The Appellant was charged with robbery with violence, burglary, larceny, trespass and escaping from lawful custody. The Appellant’s grounds of appeal are that his pleas were equivocal because he was not represented by counsel, that the convictions should be quashed because of the delay from the commission of the offences, and sentence and that the total sentence of 3 years imprisonment was harsh and excessive. Further, at the hearing of these appeals, the Appellant said that the learned Magistrate had induced him to plead guilty by promising him suspended sentences.
In Case No. 1873 of 2001, the Appellant was charged with robbing Arieta Tora of $800 cash using violence, on the 7th of September 2000. The charge was laid in June 2001. The Appellant was represented by Mr. Vere. He pleaded not guilty. Bail was refused. However there is a note on the court record to saying that bail was granted in Case No. 2542 of 1999 (Burglary and Larceny). According to that record, he was granted bail on the 12th of July 2001. However he failed to attend court thereafter, and he was remanded on the 31st of October 2001, only to be bailed again on the 13th of November. Mr. Vere continued to represent the Appellant until the 24th of January 2002 when Mr. Vere and Mr. Raza appeared for him. However on the 29th of January 2002 no counsel appeared for him and a hearing date for the 26th of March 2002 was vacated. On that date however, Mr. Fa appeared as counsel. On the 6th of August Mr. Fa said the Appellant had failed to give him instructions and asked for leave to withdraw. Leave was granted. The Appellant was not present and a bench warrant was issued. On the 15th of August, Mr. Fa appeared again and apologised for the Appellant’s failure to appear. Bail was extended. However he again failed to appear on the 5th of November 2002 and another bench warrant was issued. There were other mention dates fixed, but the Appellant failed to appear. On occasion Mr. Fa or Ms Saumatua (or both) appeared. On the 14th of August 2003, Ms Saumatua (for Mr. Fa) withdrew as counsel in the presence of the Appellant and the matter was adjourned to the 25th of August 2003 for mention. On that date, the charges were read again to the Appellant and he pleaded guilty. The facts were read to him. They were that on the 7th of September 2000, the Appellant went to the office of Clay Engineering at Gladstone Road and robbed Arieta Tora by using violence on her. He used a coffee mug and paper punch and stole $800.
The Appellant admitted the facts and 37 previous convictions for offences dating back to 1986 for offences of robbery/burglary and larceny. He agreed to be sentenced on all his files together.

=== WORK TO COMPLETE ===
[A] In the robbery appeal excerpt, how much cash was the Appellant charged with stealing from Arieta Tora?
[B] Please continue the robbery appeal excerpt from the point where it stops.

=== PROVIDED MATERIAL ===
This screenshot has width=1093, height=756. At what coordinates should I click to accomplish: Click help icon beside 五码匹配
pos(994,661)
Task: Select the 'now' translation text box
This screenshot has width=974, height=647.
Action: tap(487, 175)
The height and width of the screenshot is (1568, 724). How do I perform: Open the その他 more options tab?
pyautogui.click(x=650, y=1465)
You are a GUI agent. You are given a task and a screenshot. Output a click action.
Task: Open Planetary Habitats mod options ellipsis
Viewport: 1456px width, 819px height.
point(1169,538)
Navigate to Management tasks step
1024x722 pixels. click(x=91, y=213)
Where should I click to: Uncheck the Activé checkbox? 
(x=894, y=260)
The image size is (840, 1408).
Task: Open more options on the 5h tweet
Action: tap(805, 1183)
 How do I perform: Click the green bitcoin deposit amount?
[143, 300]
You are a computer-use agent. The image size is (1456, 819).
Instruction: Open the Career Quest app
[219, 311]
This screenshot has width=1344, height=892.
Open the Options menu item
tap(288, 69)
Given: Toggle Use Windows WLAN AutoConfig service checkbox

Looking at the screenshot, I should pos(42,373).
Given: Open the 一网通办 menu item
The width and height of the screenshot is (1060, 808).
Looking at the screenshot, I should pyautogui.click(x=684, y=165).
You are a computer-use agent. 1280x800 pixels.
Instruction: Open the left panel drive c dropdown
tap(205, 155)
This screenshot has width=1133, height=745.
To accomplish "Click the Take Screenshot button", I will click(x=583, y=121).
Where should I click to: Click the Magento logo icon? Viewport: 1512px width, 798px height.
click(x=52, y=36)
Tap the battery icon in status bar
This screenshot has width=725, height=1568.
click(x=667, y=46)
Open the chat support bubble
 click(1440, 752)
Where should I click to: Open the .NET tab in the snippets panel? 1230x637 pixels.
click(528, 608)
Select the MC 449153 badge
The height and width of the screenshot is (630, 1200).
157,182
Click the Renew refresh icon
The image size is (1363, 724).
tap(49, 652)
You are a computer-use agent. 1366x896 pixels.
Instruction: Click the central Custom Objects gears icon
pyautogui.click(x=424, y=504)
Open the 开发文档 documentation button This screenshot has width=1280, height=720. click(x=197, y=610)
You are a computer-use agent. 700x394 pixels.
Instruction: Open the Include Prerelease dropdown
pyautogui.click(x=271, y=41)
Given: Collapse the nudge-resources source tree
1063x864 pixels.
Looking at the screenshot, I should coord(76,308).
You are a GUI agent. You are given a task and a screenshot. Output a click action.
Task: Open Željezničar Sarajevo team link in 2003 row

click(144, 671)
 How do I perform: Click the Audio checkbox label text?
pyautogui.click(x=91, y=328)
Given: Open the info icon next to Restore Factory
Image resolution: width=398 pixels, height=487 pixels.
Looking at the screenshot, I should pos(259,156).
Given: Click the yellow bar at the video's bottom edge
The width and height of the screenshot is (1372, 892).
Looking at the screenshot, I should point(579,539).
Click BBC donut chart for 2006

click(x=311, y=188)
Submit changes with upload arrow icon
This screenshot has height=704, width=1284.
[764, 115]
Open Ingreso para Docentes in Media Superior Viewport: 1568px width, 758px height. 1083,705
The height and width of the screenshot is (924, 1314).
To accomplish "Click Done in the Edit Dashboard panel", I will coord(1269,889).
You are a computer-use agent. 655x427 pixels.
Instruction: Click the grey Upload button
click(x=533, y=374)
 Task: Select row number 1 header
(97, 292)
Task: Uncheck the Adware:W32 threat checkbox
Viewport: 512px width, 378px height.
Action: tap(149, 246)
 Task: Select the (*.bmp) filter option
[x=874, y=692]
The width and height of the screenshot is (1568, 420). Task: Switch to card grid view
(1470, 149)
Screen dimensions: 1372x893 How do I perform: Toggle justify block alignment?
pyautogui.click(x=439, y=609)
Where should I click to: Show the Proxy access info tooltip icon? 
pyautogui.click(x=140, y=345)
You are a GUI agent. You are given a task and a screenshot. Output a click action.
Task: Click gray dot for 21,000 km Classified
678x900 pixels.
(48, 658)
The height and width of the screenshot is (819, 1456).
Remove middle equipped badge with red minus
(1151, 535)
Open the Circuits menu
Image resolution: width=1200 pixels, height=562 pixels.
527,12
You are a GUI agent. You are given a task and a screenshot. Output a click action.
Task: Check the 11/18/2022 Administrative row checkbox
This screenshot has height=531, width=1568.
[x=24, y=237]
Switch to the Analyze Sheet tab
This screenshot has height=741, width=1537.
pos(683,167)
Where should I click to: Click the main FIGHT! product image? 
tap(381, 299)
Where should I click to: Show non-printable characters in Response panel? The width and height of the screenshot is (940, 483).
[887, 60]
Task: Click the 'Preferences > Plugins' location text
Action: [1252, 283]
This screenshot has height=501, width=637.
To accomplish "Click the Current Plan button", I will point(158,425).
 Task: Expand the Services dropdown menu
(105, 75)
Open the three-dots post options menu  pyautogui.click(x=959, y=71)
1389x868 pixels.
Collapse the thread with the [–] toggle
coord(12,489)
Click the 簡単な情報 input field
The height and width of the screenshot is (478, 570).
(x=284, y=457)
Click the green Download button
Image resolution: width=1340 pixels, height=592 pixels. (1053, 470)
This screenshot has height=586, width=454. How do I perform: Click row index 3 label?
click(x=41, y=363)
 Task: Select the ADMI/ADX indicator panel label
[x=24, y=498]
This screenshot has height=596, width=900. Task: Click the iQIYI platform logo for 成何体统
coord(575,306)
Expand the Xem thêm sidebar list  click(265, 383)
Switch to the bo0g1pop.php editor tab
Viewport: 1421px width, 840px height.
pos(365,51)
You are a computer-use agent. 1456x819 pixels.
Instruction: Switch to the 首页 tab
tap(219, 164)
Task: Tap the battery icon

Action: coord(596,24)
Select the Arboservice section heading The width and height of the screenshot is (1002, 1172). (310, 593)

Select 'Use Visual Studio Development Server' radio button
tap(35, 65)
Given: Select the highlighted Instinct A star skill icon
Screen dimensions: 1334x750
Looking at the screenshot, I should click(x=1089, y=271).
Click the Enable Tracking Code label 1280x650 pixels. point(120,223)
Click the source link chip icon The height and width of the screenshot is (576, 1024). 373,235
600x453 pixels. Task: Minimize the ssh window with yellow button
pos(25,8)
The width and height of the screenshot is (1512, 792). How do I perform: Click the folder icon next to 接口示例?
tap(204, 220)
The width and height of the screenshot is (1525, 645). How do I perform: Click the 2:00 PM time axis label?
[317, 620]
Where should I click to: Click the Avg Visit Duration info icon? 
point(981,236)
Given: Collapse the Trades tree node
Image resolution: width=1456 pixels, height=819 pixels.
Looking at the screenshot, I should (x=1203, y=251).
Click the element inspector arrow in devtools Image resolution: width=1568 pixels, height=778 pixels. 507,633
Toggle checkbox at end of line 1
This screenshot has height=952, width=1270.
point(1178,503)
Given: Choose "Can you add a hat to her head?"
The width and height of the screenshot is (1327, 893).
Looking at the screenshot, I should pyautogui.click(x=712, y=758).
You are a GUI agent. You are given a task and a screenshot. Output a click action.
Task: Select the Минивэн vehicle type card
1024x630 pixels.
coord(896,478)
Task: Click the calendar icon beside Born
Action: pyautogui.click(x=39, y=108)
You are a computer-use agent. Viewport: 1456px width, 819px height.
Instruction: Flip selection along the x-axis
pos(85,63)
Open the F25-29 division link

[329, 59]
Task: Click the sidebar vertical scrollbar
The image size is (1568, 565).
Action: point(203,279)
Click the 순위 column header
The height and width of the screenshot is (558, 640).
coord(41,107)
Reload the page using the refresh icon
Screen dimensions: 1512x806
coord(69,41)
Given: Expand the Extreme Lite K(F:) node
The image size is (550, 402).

=== RESULTS OF THE TASKS ===
[A] $800

[B]
In Case No. 2542 of 1999, the record shows a similar history of non-appearances by Appellant or his counsel. Ms Saumatua withdrew on the 15th of August and the Appellant pleaded guilty on the 25th of August 2003 to a count of burglary and larceny. The facts were that on the 23rd of October 1999, the Appellant entered the house of Selai Nawai in Nasinu and stole items worth $1695. On discovery the Appellant’s house was searched and all items were recovered. These facts were admitted by the Appellant.
In Case No. 2527 of 2002 the Appellant was charged with criminal trespass. It was alleged that on the 7th of November 2002, he entered the compound of Rudra Singh without lawful excuse. He was granted bail on the 8th of November 2002 but the court was told that there was a bench warrant pending against him in other matters. The Appellant then appeared in court intermittently, on one occasion escaping from police custody at Government Buildings. On the 14th of August Ms Saumatua withdrew as counsel, and the Appellant changed his plea on the 25th of August.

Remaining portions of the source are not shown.